_AIM OF THE EXERCISE_.
Copy each of the records below word for word, leaving out the pictures.

****************

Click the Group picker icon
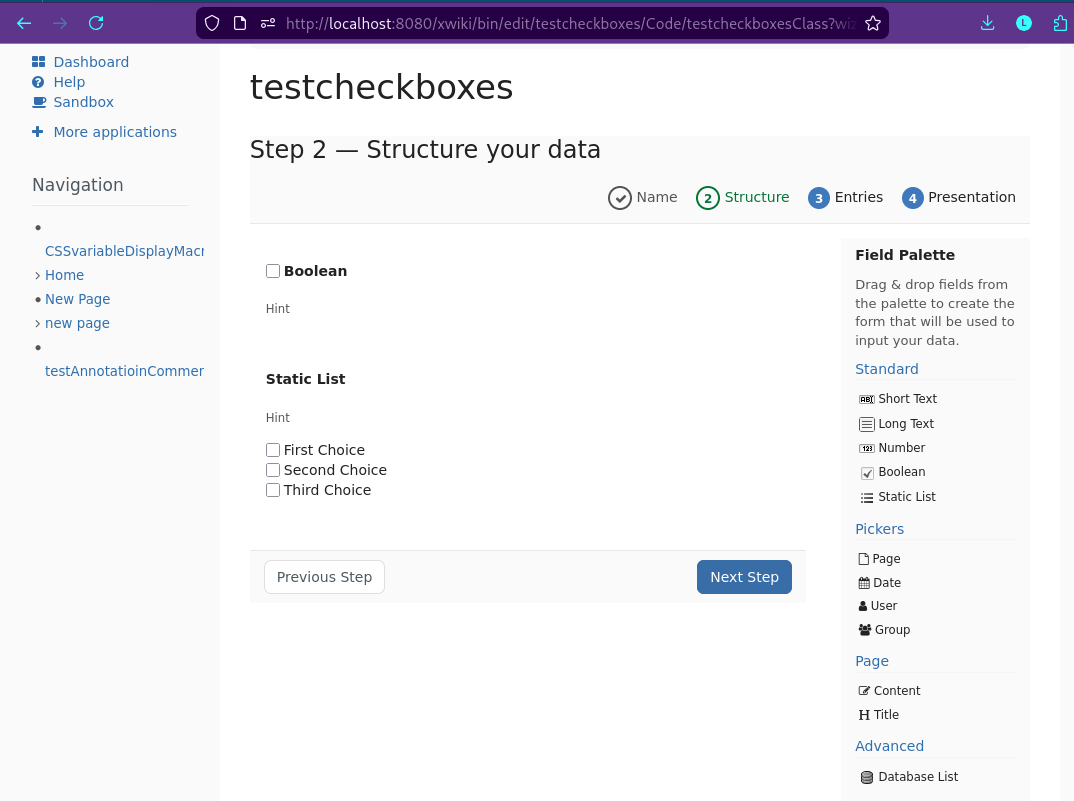1074x801 pixels. click(864, 630)
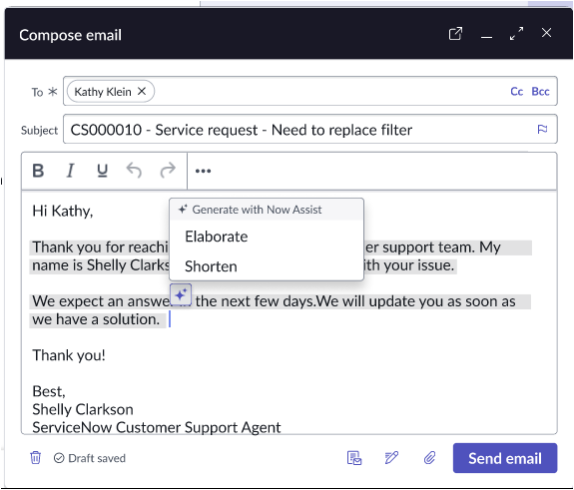Send the email
The height and width of the screenshot is (490, 574).
(505, 458)
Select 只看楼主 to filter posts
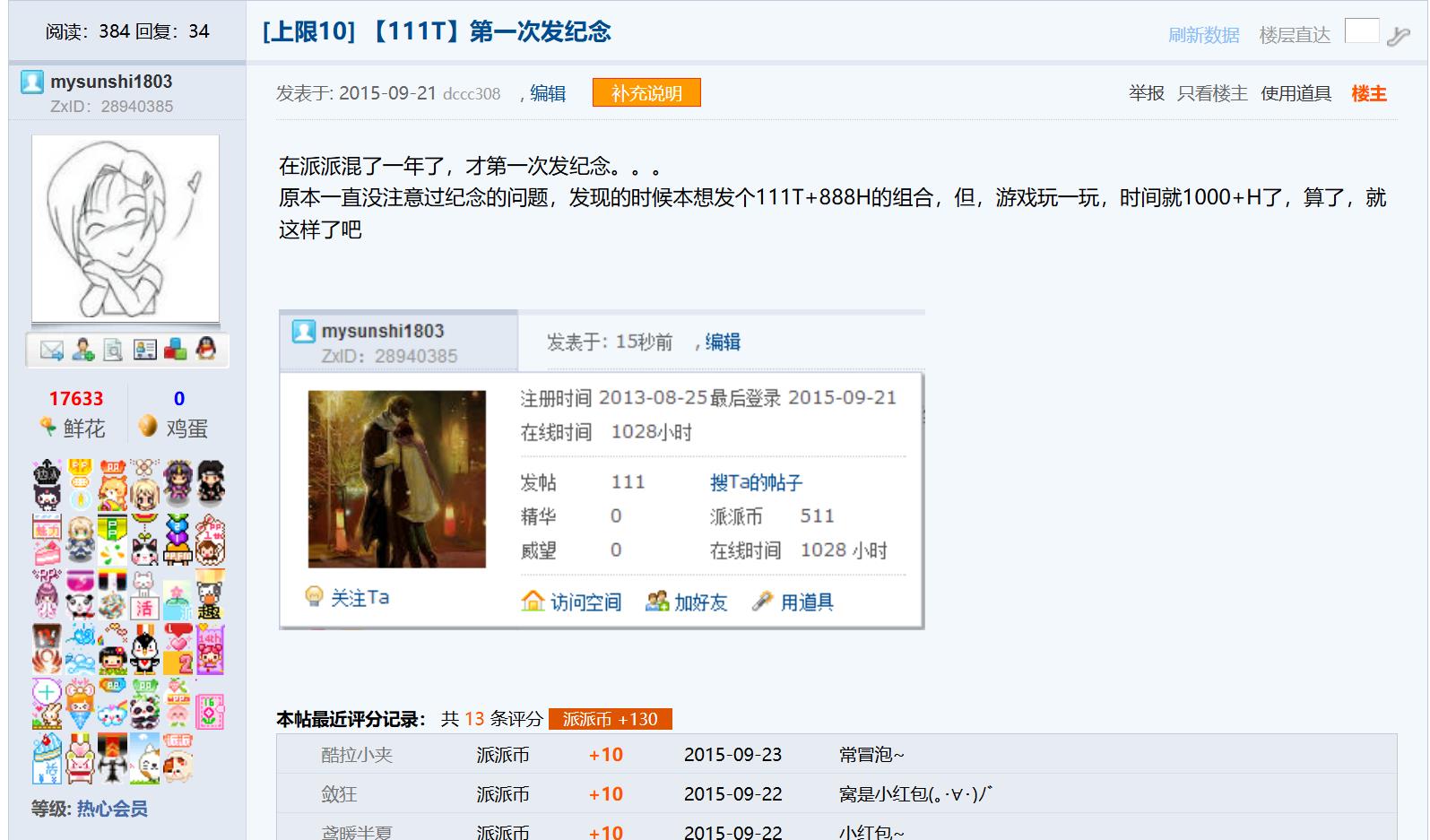 pyautogui.click(x=1212, y=93)
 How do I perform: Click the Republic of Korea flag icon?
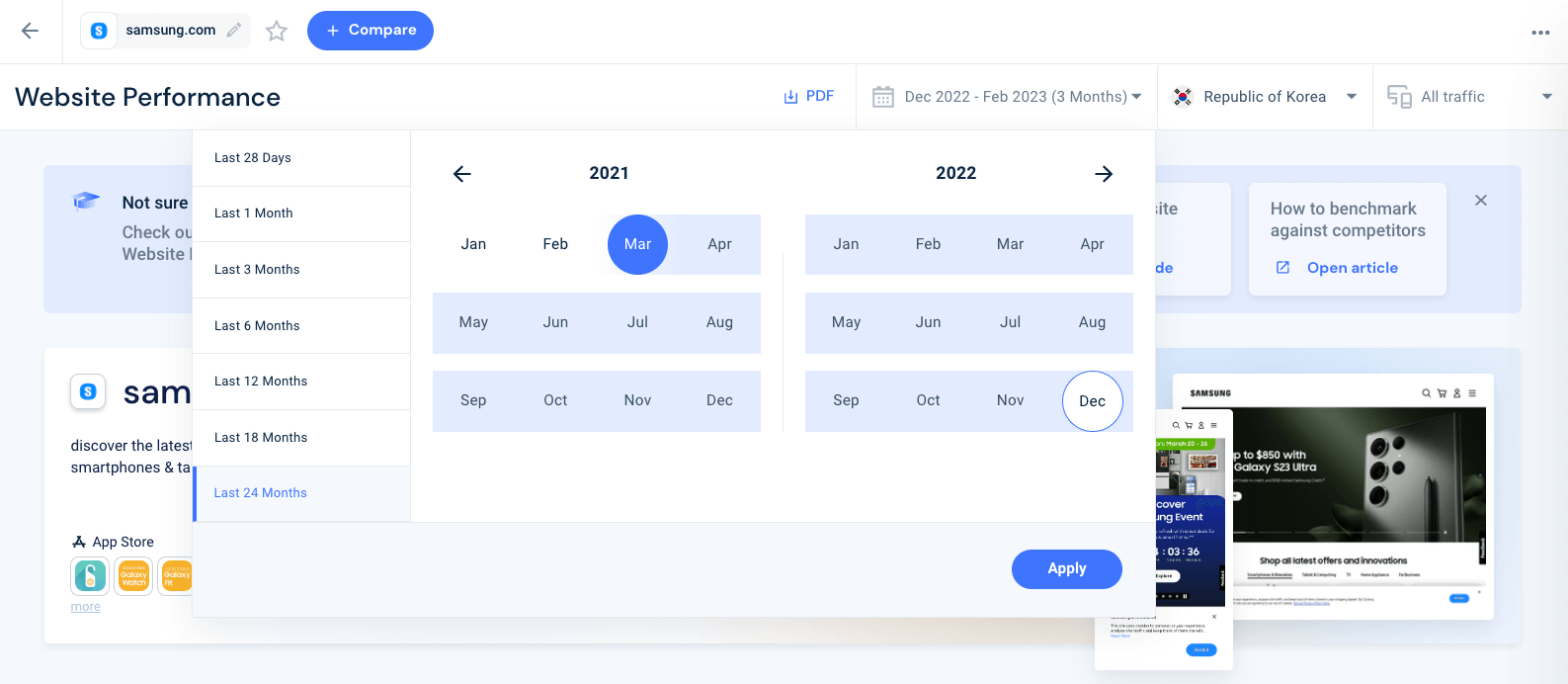click(1182, 96)
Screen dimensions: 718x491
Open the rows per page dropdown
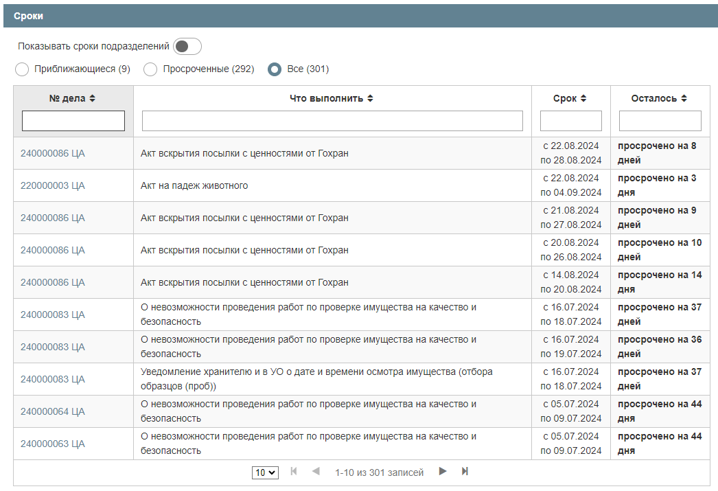click(x=265, y=473)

****************

_ANSWER IN FULL_.
Click the Group picker icon
1074x801 pixels. click(864, 630)
Send the email
The height and width of the screenshot is (490, 574).
(505, 458)
Select 只看楼主 to filter posts
 pyautogui.click(x=1212, y=93)
 How do I perform: Click the Republic of Korea flag icon?
click(1182, 96)
Screen dimensions: 718x491
Open the rows per page dropdown
click(x=265, y=473)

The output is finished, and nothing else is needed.